Though S.14 has already created a task force on work truck hybridization, electrification is a relatively new topic for the council. The shift from internal combustion engines to electric vehicles in the light-duty sector is gaining traction, but less so in medium- and heavy-duty vehicles. “There’s not a lot of those on the road yet, so we’re trying to look at this proactively rather than reactively,” explained Legler.
That means certain unique challenges for vocational trucks. One is how to achieve electric power take off, or in other words taking engine belt-driven accessories and hydraulic pumps and figuring out how to power them with electricity. “A great deal of the energy consumed by vocational trucks – about 30 percent – is consumed by the working equipment of the vehicle,” said Legler.
On that front, the TMC has been working with the Society of Automotive Engineers International, which is developing an engineering standard to build electric power take off drives and figuring out how an electric motor will power it, along with the rest of the vehicle’s working parts.
Work trucks also operate in emergency conditions, making charging the vehicle a challenge at times. “Work vehicles are essential during events like hurricanes and fires. In California when there’s a fire, one of the first things they do is turn the power off. How do you charge an electric truck when the grid is off?” asked Legler. “Obviously the answer is a 15-liter diesel generator, which works counter to the whole environmental side of electrification.”

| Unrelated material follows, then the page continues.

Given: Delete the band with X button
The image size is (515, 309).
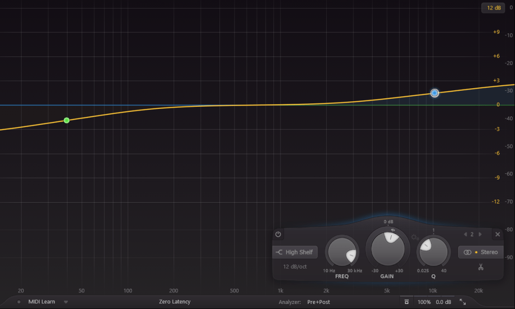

The study group will develop a recommended practice, a process which typically takes at least a year and a half, according to Legler. “It’s developed through a rigorous consensus-building process, open public balloting, things like that,” he said. “If it passes appeals, passes approval, it becomes a published recommended practice. But right now everything is just in the discussion phase.”
TMC cannot enforce policies, so it is then on fleet owners to follow the published recommendation or not. “We just say, ‘If you’re going to buy this, this is what you need to consider and practices you should do to keep everything on the road,’” Legler explained. “We’re non-denominational in that regard. We don’t care whether it’s diesel, electric, battery, hybrid, fuel cell, whatever; it’s up to the market to decide what they want. But if you do decide to do this, we will assist you in speccing and maintaining those vehicles as optimal as possible.”
Legler noted that public information isn’t available on the number of vocational trucks in use in the United States, but that municipally owned fleets make up about 40 percent of the sector, with private contractors making up the rest.